··· Information given

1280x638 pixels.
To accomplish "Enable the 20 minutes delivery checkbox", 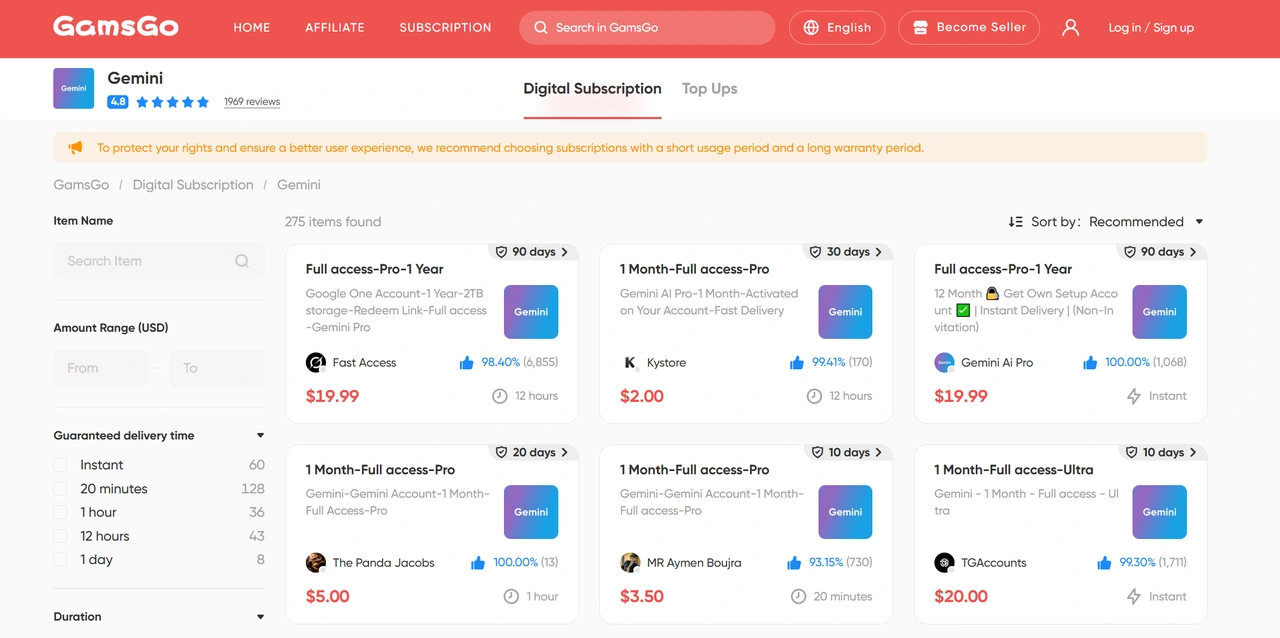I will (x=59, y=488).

······
··· Information given

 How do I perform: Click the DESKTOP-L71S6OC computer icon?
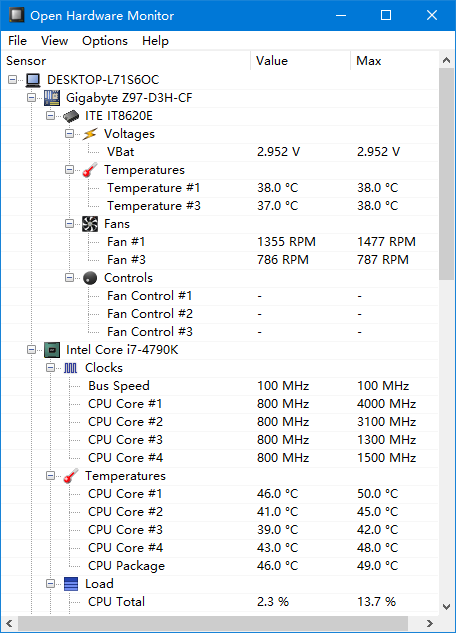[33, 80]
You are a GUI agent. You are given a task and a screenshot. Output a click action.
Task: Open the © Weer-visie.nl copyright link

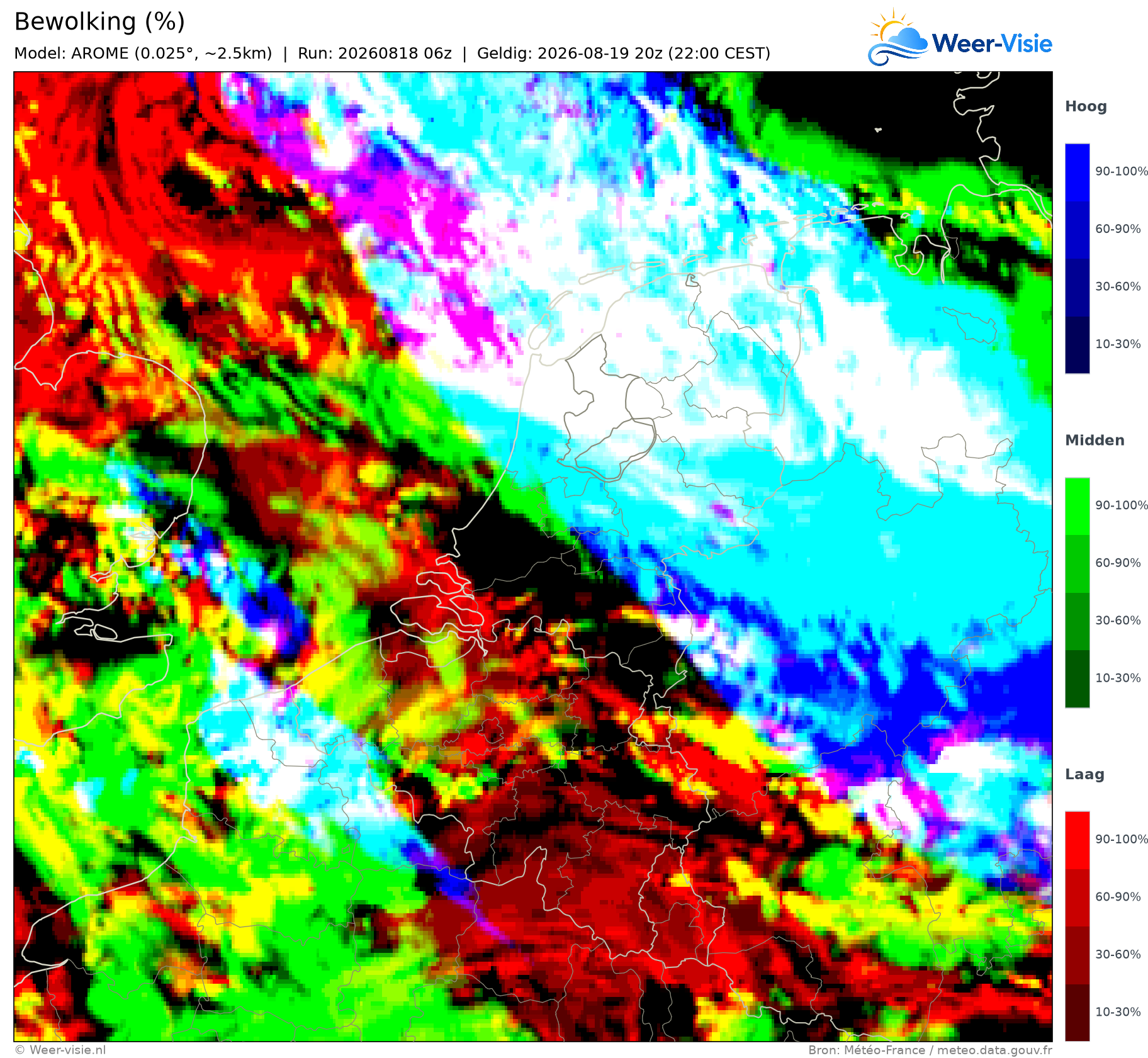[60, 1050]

······

• _What you are asked to do_
Please show each line of the rows above that contains the string "action", matching case exactly.

• _Exercise response_
You are a GUI agent. You are given a task and a screenshot. Output a click action.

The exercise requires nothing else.